TASK DIRECTIONS →
Would you please output the lines from the one holding "This screenshot has height=423, width=678." to the end of the entries, exactly and with no others?

MATERIAL TO PROCESS →
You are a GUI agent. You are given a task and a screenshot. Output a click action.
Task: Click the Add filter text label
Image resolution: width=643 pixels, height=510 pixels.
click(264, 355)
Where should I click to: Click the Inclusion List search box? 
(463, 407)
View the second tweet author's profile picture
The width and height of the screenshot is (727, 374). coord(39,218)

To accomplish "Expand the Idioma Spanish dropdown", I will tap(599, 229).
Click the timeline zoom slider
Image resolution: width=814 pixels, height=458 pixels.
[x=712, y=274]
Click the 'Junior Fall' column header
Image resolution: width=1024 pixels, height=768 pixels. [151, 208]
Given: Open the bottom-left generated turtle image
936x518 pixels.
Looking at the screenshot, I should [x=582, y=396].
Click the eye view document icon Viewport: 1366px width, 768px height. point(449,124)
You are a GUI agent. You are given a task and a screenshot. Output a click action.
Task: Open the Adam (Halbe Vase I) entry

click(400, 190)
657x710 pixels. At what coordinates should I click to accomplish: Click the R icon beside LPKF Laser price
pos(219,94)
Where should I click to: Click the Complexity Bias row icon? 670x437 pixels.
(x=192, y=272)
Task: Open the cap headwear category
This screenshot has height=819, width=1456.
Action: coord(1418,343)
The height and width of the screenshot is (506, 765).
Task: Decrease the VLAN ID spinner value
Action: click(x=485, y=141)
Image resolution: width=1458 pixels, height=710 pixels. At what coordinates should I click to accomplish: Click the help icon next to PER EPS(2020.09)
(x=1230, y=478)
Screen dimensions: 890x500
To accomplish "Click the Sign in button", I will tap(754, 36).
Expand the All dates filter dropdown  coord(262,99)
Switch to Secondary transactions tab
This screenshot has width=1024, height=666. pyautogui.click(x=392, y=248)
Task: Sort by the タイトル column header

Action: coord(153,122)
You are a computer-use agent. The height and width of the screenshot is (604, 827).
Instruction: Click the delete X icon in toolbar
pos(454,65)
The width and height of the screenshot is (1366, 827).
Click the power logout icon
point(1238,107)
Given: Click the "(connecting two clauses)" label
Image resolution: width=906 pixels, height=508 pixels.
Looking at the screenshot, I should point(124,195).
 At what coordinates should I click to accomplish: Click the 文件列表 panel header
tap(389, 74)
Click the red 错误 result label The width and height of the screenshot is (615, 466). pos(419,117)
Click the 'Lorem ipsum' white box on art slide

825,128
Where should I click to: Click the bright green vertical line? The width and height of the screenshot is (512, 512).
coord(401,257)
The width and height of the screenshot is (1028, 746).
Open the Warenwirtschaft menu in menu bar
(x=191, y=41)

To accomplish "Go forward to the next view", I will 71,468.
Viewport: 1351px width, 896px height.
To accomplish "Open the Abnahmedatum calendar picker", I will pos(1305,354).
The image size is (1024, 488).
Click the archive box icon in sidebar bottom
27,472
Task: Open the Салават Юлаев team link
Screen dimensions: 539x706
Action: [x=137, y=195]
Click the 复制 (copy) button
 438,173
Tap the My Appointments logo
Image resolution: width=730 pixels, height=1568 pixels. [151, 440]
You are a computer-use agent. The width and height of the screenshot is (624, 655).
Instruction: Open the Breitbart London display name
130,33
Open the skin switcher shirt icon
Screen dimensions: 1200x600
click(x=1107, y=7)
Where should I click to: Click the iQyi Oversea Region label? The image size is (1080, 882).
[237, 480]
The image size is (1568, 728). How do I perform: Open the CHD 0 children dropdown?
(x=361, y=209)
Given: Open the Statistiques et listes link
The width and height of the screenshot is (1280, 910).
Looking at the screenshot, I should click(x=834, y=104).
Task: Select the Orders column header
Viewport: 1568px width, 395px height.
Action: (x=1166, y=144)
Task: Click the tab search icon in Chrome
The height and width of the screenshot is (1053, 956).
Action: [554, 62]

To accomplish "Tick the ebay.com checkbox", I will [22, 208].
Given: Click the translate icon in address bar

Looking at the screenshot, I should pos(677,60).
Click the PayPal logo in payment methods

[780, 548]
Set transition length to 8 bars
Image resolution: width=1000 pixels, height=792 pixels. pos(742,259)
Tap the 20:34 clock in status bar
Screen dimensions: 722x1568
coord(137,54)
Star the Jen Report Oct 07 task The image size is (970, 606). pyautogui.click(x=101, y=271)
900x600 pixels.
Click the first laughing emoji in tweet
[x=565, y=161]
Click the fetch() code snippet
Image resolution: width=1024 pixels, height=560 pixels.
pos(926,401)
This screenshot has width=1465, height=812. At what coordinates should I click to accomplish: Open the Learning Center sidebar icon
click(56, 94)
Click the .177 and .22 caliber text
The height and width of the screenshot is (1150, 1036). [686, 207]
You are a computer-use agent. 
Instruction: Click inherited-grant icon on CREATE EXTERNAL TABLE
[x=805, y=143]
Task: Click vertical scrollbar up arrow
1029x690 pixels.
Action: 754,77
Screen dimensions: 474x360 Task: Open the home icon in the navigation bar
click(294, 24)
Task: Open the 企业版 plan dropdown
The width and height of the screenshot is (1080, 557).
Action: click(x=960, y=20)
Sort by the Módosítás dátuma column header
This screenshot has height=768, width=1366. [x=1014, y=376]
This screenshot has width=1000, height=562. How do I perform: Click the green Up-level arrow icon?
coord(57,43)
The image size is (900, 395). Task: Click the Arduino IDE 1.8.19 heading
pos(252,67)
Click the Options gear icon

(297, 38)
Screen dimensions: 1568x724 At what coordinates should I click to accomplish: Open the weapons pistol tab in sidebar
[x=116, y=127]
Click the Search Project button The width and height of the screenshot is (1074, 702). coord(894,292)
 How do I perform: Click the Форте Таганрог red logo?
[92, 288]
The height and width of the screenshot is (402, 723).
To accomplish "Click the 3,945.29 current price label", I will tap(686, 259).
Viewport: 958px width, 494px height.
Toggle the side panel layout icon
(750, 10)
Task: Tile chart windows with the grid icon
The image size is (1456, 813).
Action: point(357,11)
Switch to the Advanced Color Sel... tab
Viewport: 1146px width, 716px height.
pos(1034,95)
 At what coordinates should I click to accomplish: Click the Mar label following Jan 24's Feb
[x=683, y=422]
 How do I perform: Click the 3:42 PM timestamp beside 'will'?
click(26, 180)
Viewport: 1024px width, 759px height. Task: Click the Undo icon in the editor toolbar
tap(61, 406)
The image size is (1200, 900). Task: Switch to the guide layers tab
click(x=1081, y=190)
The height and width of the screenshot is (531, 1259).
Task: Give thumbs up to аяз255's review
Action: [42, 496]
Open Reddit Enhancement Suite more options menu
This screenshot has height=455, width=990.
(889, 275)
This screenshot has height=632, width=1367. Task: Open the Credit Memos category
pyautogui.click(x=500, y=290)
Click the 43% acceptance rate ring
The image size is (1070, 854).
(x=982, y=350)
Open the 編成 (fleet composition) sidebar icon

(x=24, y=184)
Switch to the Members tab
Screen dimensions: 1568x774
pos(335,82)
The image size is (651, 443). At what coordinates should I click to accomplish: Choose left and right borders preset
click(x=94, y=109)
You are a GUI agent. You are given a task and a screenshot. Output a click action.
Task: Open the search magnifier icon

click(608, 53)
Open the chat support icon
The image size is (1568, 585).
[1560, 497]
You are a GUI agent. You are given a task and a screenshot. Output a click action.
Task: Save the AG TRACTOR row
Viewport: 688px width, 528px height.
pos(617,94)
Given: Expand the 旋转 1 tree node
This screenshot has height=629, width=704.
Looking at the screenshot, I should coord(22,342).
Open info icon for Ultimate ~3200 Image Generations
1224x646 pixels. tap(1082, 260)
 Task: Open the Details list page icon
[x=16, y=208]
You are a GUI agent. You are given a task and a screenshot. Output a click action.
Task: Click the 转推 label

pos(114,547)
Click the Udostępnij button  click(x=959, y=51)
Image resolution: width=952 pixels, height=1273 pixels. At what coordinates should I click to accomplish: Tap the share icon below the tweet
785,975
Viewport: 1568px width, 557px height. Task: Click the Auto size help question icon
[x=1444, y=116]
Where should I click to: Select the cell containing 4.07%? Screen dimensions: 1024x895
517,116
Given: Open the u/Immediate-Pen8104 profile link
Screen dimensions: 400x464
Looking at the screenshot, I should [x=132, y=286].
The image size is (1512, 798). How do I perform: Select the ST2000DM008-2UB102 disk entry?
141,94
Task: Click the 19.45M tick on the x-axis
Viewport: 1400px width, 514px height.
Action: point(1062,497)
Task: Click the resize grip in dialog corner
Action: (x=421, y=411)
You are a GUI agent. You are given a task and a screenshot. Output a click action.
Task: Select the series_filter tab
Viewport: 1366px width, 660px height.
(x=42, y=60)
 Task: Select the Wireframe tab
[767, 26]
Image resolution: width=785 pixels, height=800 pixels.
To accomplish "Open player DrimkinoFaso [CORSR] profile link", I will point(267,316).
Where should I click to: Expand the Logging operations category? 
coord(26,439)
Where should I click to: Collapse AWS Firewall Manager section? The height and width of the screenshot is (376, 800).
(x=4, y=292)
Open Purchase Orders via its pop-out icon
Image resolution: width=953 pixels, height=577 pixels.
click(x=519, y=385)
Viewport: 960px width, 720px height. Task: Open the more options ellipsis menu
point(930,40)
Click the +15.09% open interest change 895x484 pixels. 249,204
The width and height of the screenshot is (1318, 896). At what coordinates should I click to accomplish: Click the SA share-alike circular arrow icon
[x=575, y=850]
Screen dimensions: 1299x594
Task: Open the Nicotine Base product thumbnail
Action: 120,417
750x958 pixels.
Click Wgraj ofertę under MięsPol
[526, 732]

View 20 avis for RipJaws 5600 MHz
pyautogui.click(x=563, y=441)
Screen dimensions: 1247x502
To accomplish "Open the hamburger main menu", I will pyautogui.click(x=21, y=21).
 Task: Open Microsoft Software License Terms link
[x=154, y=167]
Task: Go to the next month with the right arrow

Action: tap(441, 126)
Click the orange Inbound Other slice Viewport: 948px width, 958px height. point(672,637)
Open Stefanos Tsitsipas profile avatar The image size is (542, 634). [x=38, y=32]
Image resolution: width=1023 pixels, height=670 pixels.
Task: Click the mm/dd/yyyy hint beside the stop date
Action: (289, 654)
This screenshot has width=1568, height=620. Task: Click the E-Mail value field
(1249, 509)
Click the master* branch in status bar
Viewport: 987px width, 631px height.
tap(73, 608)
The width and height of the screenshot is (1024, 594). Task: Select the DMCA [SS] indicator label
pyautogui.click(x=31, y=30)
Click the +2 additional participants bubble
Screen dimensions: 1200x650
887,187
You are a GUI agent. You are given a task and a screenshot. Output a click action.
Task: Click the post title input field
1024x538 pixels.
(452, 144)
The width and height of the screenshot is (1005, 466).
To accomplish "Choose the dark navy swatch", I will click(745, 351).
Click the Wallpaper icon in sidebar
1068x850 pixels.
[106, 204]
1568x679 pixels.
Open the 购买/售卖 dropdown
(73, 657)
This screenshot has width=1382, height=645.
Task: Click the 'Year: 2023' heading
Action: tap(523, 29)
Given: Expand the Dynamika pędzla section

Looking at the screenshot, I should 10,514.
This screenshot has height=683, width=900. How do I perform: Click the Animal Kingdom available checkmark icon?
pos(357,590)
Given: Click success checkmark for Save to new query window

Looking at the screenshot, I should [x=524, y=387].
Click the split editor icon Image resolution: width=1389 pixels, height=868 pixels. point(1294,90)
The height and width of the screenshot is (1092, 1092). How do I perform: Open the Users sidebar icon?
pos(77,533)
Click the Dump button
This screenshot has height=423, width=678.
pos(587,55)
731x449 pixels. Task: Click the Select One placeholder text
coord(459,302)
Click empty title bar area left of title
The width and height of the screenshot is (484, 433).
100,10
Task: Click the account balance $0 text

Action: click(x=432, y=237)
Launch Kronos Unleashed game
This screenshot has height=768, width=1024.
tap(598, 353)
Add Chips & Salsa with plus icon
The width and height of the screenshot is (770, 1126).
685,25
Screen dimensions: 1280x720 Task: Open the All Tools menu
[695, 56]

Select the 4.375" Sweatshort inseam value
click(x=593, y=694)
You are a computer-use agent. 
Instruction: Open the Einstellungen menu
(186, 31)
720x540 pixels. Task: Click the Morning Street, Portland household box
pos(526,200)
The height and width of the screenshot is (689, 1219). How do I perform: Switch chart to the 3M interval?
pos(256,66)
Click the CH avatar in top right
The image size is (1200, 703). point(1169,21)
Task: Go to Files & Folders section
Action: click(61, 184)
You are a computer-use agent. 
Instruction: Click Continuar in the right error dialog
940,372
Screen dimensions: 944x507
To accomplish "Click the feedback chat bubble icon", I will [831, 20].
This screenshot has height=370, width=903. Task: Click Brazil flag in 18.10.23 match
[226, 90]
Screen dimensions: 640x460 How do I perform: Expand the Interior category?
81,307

ANSWER SPACE →
This screenshot has height=423, width=678.
pos(587,55)
731x449 pixels. Task: Click the Select One placeholder text
coord(459,302)
Click empty title bar area left of title
The width and height of the screenshot is (484, 433).
100,10
Task: Click the account balance $0 text

Action: click(x=432, y=237)
Launch Kronos Unleashed game
This screenshot has height=768, width=1024.
tap(598, 353)
Add Chips & Salsa with plus icon
The width and height of the screenshot is (770, 1126).
685,25
Screen dimensions: 1280x720 Task: Open the All Tools menu
[695, 56]

Select the 4.375" Sweatshort inseam value
click(x=593, y=694)
You are a computer-use agent. 
Instruction: Open the Einstellungen menu
(186, 31)
720x540 pixels. Task: Click the Morning Street, Portland household box
pos(526,200)
The height and width of the screenshot is (689, 1219). How do I perform: Switch chart to the 3M interval?
pos(256,66)
Click the CH avatar in top right
The image size is (1200, 703). point(1169,21)
Task: Go to Files & Folders section
Action: click(61, 184)
You are a computer-use agent. 
Instruction: Click Continuar in the right error dialog
940,372
Screen dimensions: 944x507
To accomplish "Click the feedback chat bubble icon", I will [831, 20].
This screenshot has height=370, width=903. Task: Click Brazil flag in 18.10.23 match
[226, 90]
Screen dimensions: 640x460 How do I perform: Expand the Interior category?
81,307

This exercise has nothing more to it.